Goals and Forms of Corporate Governance in Global Marketplace

Several new forms of corporate governance have surfaced in the last decade partly due to the failures and weakness of traditional forms of regulations (Drezner 2000, p. 64). The novel forms of corporate governance consist of what can be termed as social regulation of the market in which advocacy groups collaborate with the private sector to regulate activities of corporate organizations.

This collaboration usually entails developing systems and codes of conducts for monitoring and compliance, codes for public disclosure as well as using certification systems to generate market enticements for precise forms of conduct (Haufler 2003).

Forms of Corporate Governance

Some scholars have asserted that the emergence of economic globalization has gradually weakened conventional regulatory systems (enforced by national governments) in order to attract foreign investments (Egan 2001). As a result, co-regulation has thus emerged as the standard practice in which both the government as well as the private sector collaborate in the processes of regulation.

Under this system, the market actors are assigned the role of crafting codes of practice while the government applies sanctions for non-compliance. For example, the US Environmental Protection Agency has implemented a co-regulation system on a trial basis (Egan 2001).

Industry self-regulation is another form of corporate governance in which the private sector designs best practices and technical standards for its use. Self-regulation is particularly prevalent with regard to the development of codes for technical innovations (Spar 2001).

In essence, industry self-regulation entails a close collaboration among firms in developing their own codes of conduct. Unlike the traditional regulation, this system is grounded upon voluntary actions and standards (Haufler 2003).

Although industry self-regulation system is not new with respect to technical product standards, corporate firms have transcended this system in the recent years by controlling their actions on the environmental and the manner in which they manufacture and market their products.

For instance, the 1990s saw a significant rise in the number of new forms of corporate codes of conduct whereby corporate organizations (acting on their own or via trade associations) strived to protect environment, sustain fine labour standards as well as behave as excellent corporate citizens (Haufler 2001).

Multi-stakeholder regulation is another form of corporate regulation employed by firms.

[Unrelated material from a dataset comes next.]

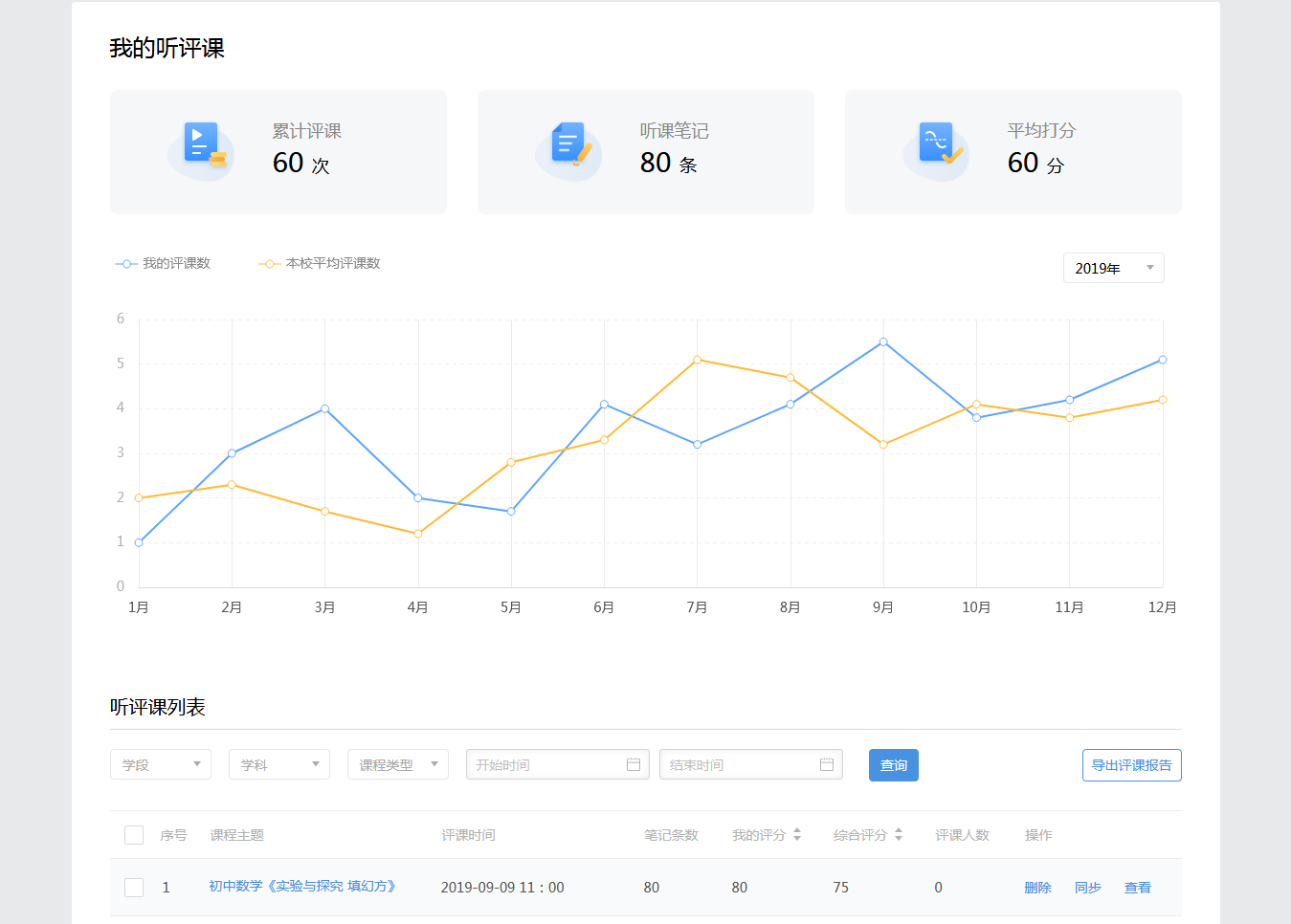The image size is (1291, 924).
Task: Open course link 初中数学《实验与探究 填幻方》
Action: 302,887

This regulatory framework has been developed (on the basis of several global policy issues) by a number of different actors from non-profit communities, private sectors and the public. Some examples of multi-stakeholder regulation include: Forest Stewardship Council; Global Reporting Initiative; and the World Commission on Dams.

These initiatives normally entail a set of goals and/or standards, a decision-making framework as well as a procedure for accomplishing the standards. In many instances, certification systems are developed for these programmes in order to create market inducements for compliance.

These systems are ultimately enforced by consumers while autonomous certifiers provide information about corporate conduct. It is worthy to mention that a multi-stakeholder regulatory framework typically includes a variety of forms (Haufler 2003).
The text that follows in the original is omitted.